Creativity and versatility have been Elisabeth Lohninger's companions down the road since her early musical beginnings in native Austria. Having performed in New York City's downtown music venues such as SOBs, the Knitting Factory, the 55 Bar and The Bitter End, Elisabeth Lohninger has also toured Europe extensively. European and American press calls her "brilliant" and comments on her music as "wonderfully emotional", "inspiring" and "flawless". Elisabeth started her performing career at age six, singing Austrian folksongs in three-part harmony with her sisters. Driven by her musical curiosity, she soon ventured into other stylistic directions and studied classical music and jazz, finishing her studies with a Masters degree in music.

In 1994 Elisabeth Lohninger relocated to New York City and teamed up with pianist Walter Fischbacher to co-found the duo "Perfect Roommates". This collaboration resulted in a CD called "Austrian LiedGood" and concerts at American and European Jazz Festivals (such as Texaco Jazz Festival, Chopin & Friends Festival/NYC, Jazz Festival Seeon/Germany).

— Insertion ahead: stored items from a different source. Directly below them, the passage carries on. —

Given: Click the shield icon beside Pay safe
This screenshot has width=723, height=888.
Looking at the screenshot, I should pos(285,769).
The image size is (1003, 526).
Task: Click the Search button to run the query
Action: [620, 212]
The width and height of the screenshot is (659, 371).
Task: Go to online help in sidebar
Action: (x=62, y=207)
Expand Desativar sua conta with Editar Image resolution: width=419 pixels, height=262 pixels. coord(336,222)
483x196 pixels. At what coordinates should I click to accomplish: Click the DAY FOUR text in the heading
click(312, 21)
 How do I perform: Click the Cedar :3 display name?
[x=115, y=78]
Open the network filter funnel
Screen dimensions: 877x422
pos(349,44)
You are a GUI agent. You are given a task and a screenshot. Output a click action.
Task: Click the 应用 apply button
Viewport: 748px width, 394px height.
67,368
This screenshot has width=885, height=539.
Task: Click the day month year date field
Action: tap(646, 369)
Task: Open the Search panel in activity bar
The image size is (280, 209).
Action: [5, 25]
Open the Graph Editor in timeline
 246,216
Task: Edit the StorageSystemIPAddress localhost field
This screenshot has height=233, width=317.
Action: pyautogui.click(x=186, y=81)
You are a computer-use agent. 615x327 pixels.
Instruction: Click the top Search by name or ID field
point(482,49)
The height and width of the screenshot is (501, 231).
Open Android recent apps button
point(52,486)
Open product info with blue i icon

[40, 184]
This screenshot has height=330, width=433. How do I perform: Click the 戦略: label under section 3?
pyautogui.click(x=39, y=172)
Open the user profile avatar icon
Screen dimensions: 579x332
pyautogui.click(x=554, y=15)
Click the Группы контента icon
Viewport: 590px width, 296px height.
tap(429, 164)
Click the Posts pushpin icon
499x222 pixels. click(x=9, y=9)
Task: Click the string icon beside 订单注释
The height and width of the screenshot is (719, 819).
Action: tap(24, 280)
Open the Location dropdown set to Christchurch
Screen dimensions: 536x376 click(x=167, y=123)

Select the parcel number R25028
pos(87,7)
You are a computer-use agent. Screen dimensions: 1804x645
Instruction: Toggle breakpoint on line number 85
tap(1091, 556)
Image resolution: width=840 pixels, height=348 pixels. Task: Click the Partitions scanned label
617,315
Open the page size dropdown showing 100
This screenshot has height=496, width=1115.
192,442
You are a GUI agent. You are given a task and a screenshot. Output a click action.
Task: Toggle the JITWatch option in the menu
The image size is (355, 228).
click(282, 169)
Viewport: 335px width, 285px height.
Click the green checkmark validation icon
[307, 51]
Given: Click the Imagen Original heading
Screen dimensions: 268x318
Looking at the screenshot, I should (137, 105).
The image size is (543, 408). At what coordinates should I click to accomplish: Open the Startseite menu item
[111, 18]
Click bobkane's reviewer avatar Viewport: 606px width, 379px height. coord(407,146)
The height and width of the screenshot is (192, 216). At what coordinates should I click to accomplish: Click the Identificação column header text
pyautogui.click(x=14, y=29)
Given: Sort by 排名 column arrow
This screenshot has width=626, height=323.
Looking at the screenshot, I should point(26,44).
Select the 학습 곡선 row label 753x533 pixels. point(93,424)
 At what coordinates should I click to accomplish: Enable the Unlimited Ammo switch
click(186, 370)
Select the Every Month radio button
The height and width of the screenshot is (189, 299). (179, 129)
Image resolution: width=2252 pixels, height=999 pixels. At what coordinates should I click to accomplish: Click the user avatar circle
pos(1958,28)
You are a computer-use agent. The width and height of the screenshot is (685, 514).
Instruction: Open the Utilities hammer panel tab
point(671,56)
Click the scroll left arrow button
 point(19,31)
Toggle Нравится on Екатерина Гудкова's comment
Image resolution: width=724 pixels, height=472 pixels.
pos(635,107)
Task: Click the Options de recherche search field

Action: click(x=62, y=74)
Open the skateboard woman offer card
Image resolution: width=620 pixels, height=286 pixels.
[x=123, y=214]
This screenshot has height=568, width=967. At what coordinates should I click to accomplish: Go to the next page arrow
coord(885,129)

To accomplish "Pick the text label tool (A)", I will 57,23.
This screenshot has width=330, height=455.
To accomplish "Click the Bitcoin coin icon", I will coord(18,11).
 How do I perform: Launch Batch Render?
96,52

Her pop-soul album "Alien Lovers", released in 2000 under the alias Tera further portrays her stylistic versatility. In 2003 Elisabeth wrote, programmed and produced her first film score for Helena Smith's short film "I'm Thursdays" and promptly received the Wasserman Craft Award for Original Score (awarded during the First Run Film Festival, NYC). She has also co-produced and performed songs for TV shows such as "The Precinct", "Alias" and "One Life to Live". Since 2002 Elisabeth Lohninger is a faculty member at the prestigious New School Jazz Department in New York.

With her latest project titled "Beneath Your Surface" the vocalist returns to her jazz roots, from her own perspective, with lots of rhythm, passion and a highly talented band.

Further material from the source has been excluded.